Statistical Mechanics of Organization, Information, and Emergence in Protein Networks

Abstract

Biochemical networks usually possess information that expresses the degree of organization and integration of the system. A function, I(X : Y)_N, called mutual information of integration, allows one to define, on a quantitative basis, three dierent types of organization and integration of these systems. If I(X : Y)_N = 0, the network is devoid of any collective property and does not possess any information. If, alternatively, I(X : Y)_N > 0, the system is integrated, i.e., it behaves as a coherent whole but possesses few collective properties. Last, if I(X : Y)_N < 0, the system is emergent, or complex, and possesses many collective properties. Reduction of the properties of a network to the properties of its component subnetworks is possible only in the first case considered above.
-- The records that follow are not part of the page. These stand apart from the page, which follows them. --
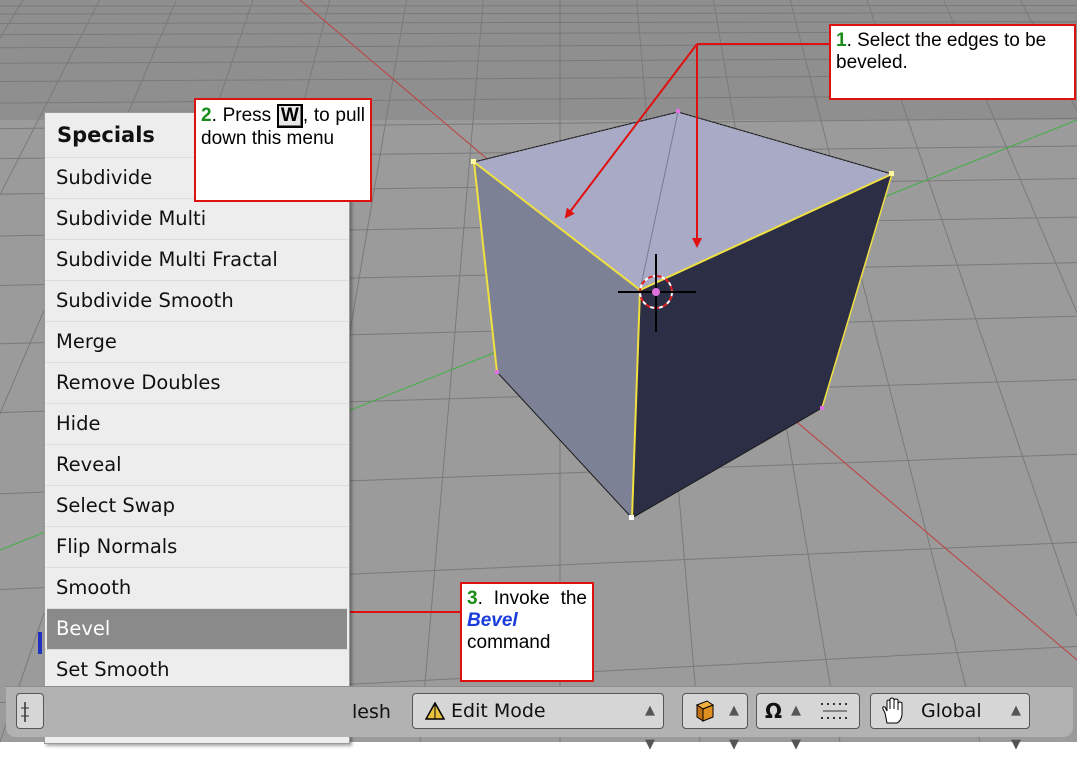  Describe the element at coordinates (492, 620) in the screenshot. I see `callout-keyword: Bevel` at that location.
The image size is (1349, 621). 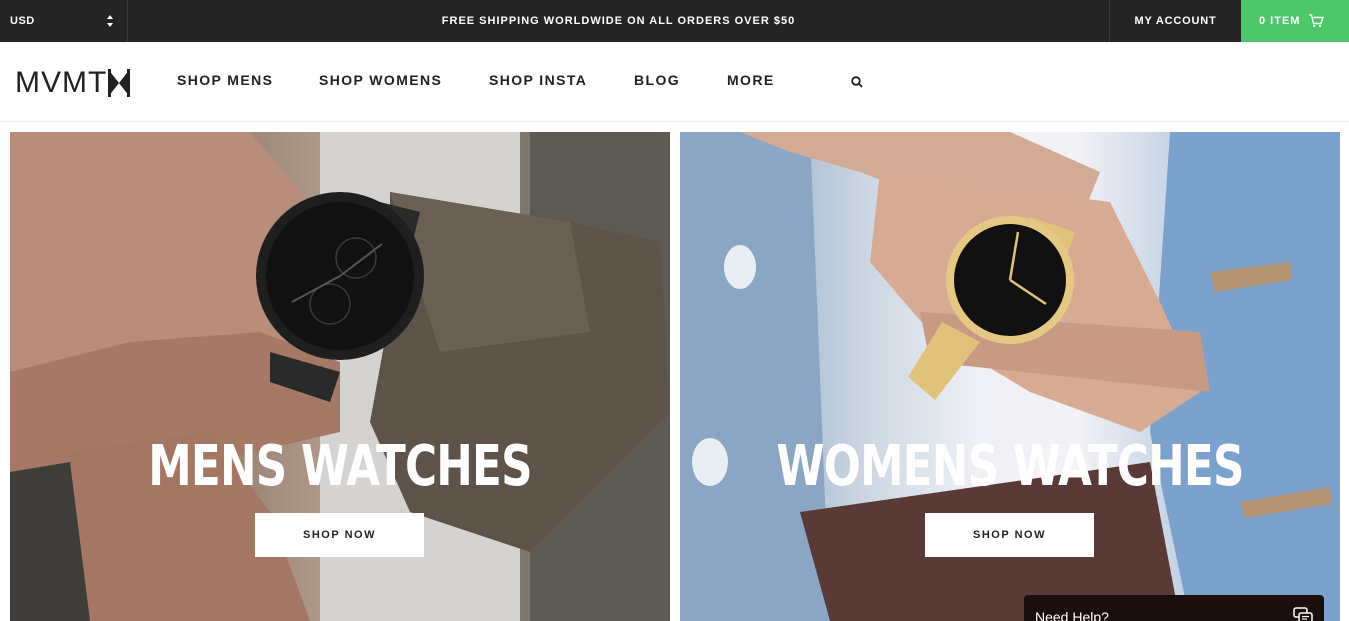 What do you see at coordinates (120, 83) in the screenshot?
I see `logo-mark-icon` at bounding box center [120, 83].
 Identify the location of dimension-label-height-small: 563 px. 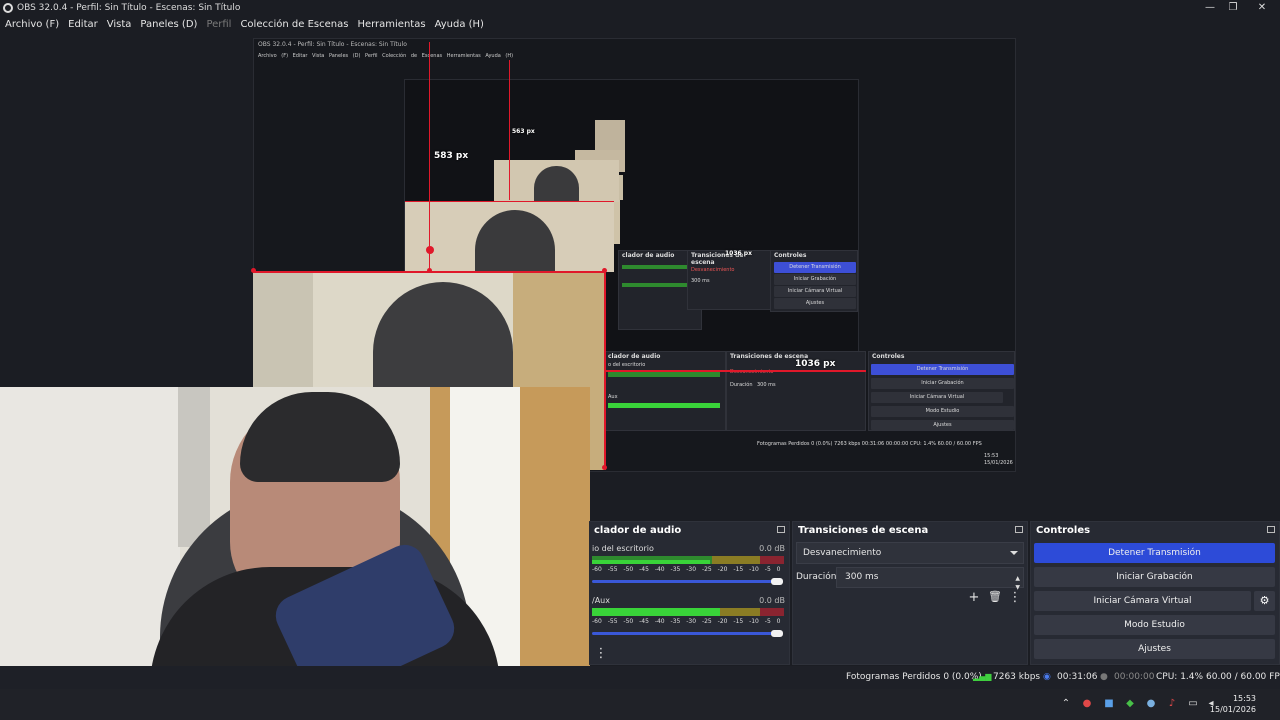
(524, 132).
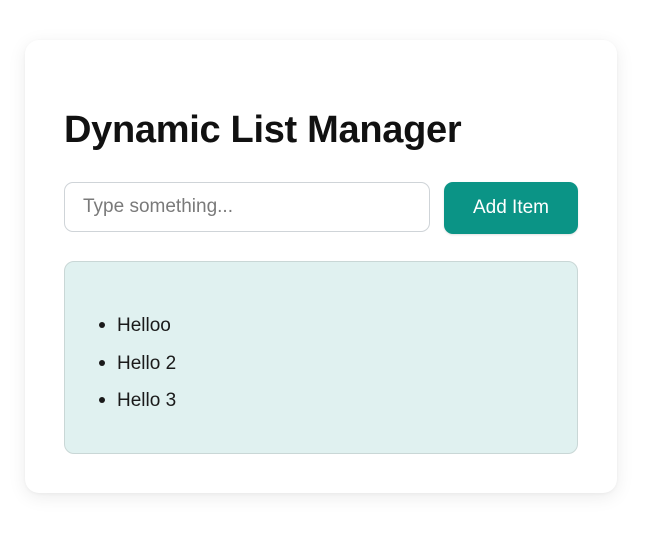  I want to click on list-item-label: Helloo, so click(144, 326).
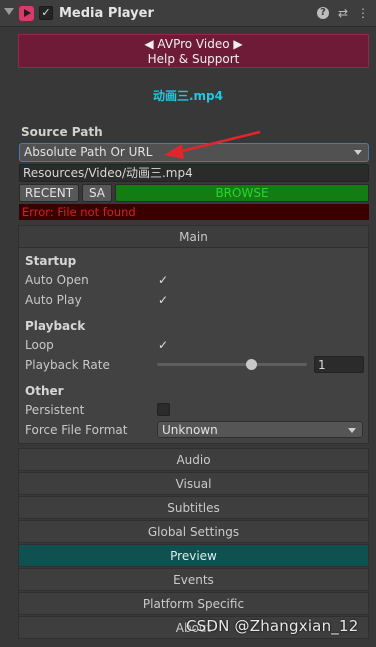 This screenshot has width=376, height=647. I want to click on section-preview: Preview, so click(194, 556).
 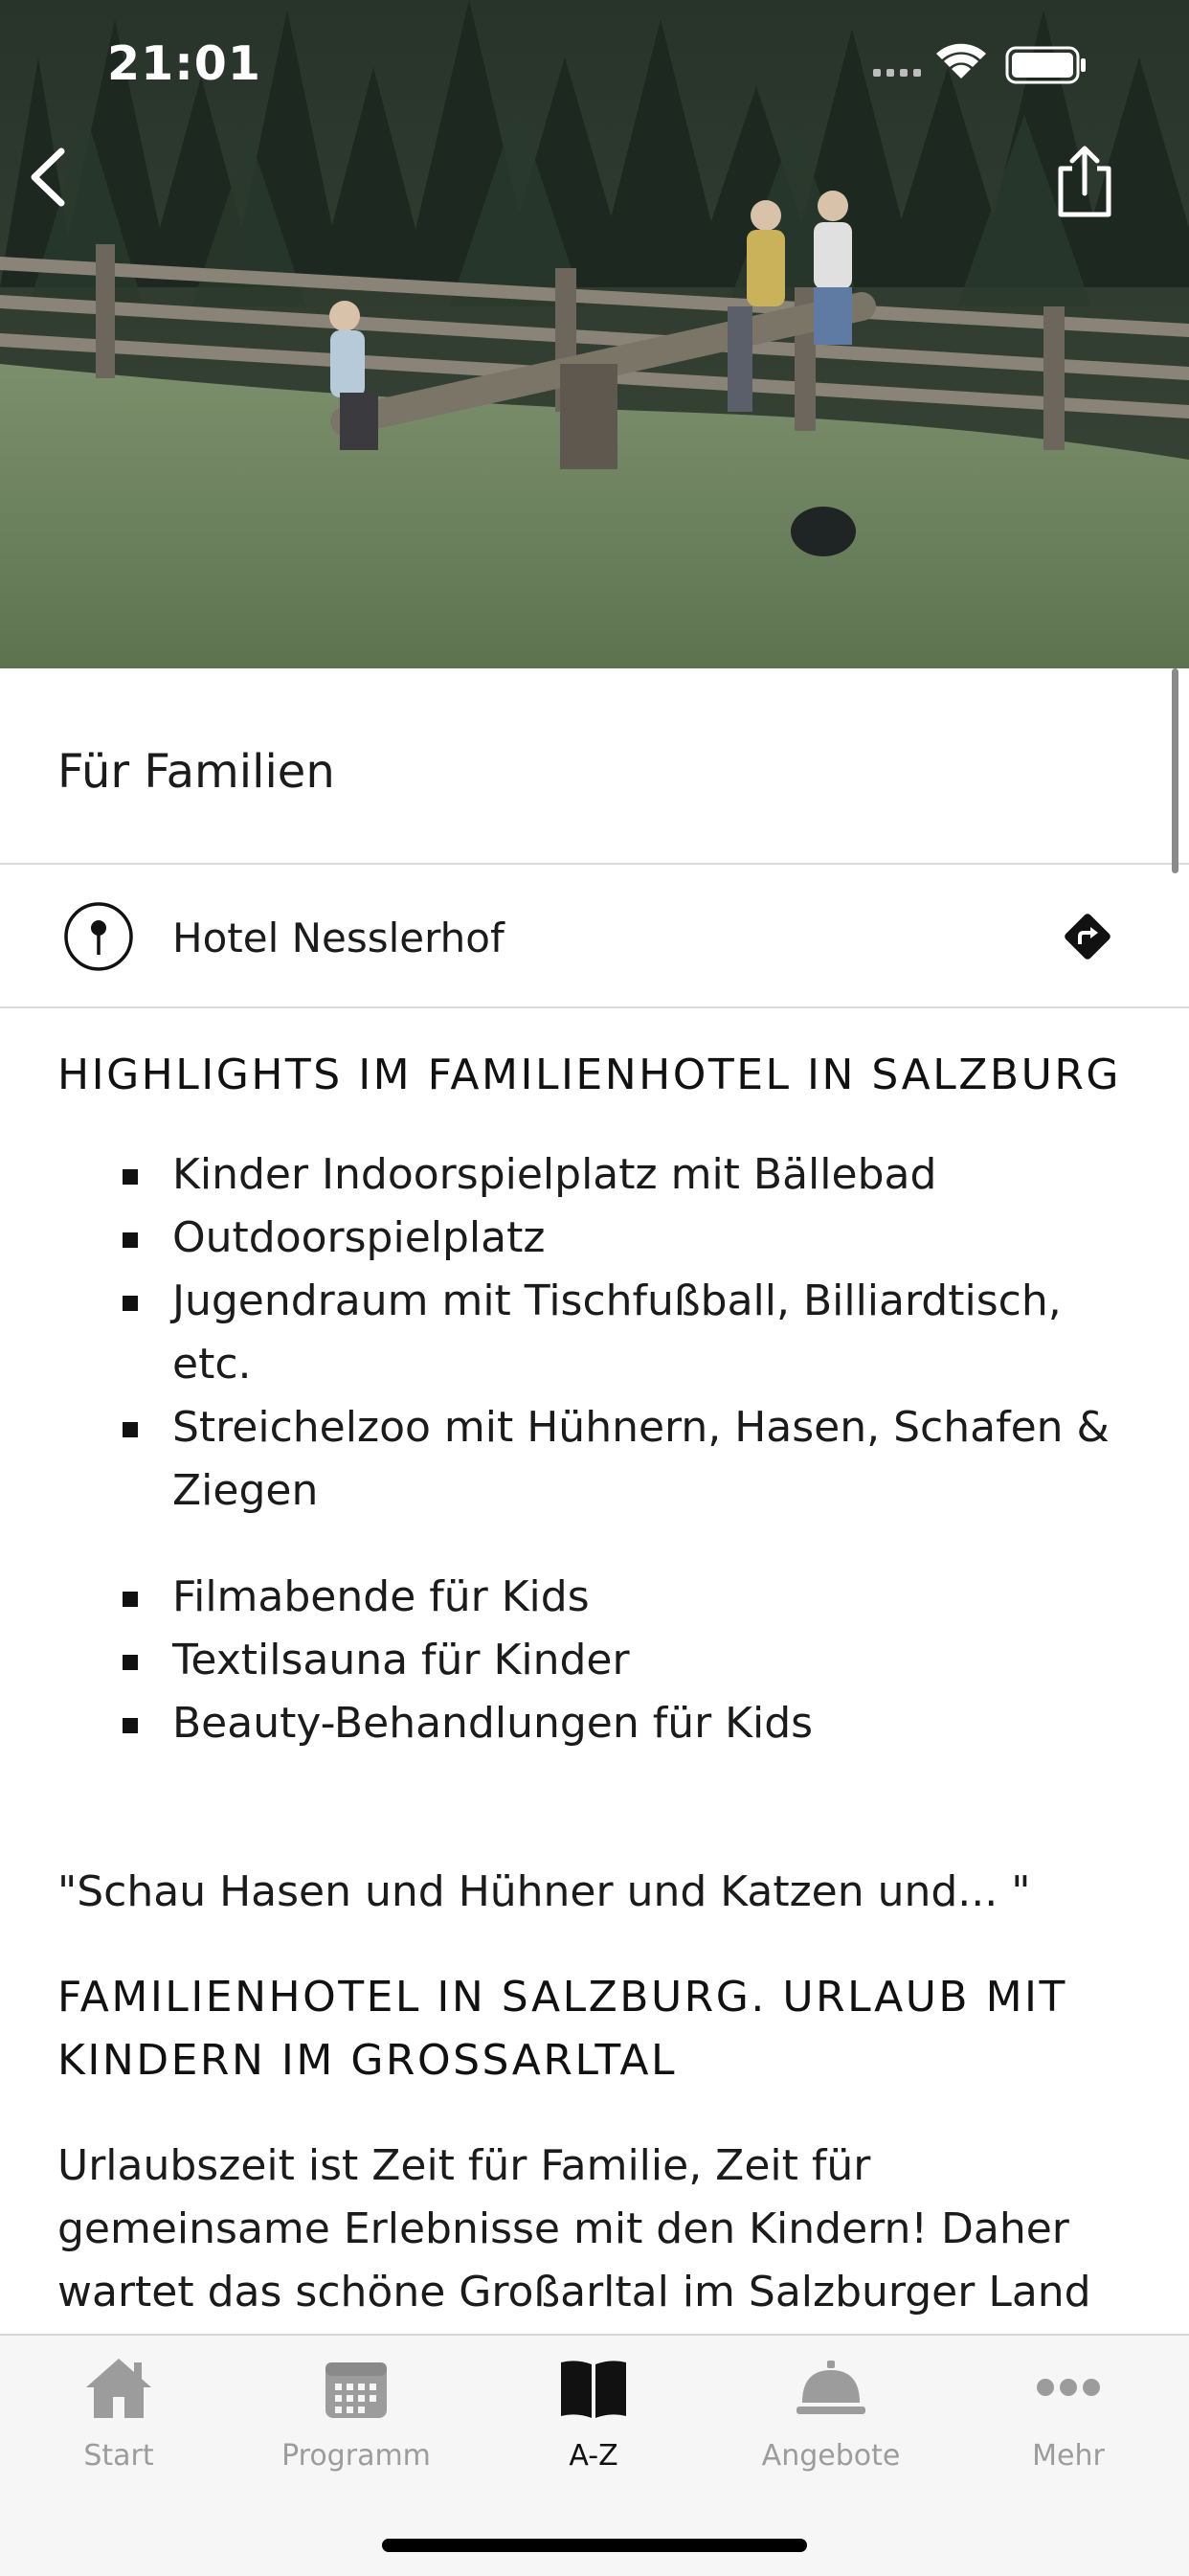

Emergence of both information and collective properties in a protein network can appear as a consequence of a competition between two ligands for the same sites of a protein, or as a consequence of conformation changes of the proteins. One can easily derive the expression of the mutual information of integration of a network in steady state provided that a condition, called generalized microscopic reversibility, applies. This condition implies that the transition states of substrate release and catalysis stabilize the same conformation of the enzyme involved in these two processes. Departure from generalized microscopic reversibility, and from thermodynamic equilibrium, results in a change of the value of the mutual information of integration of the system.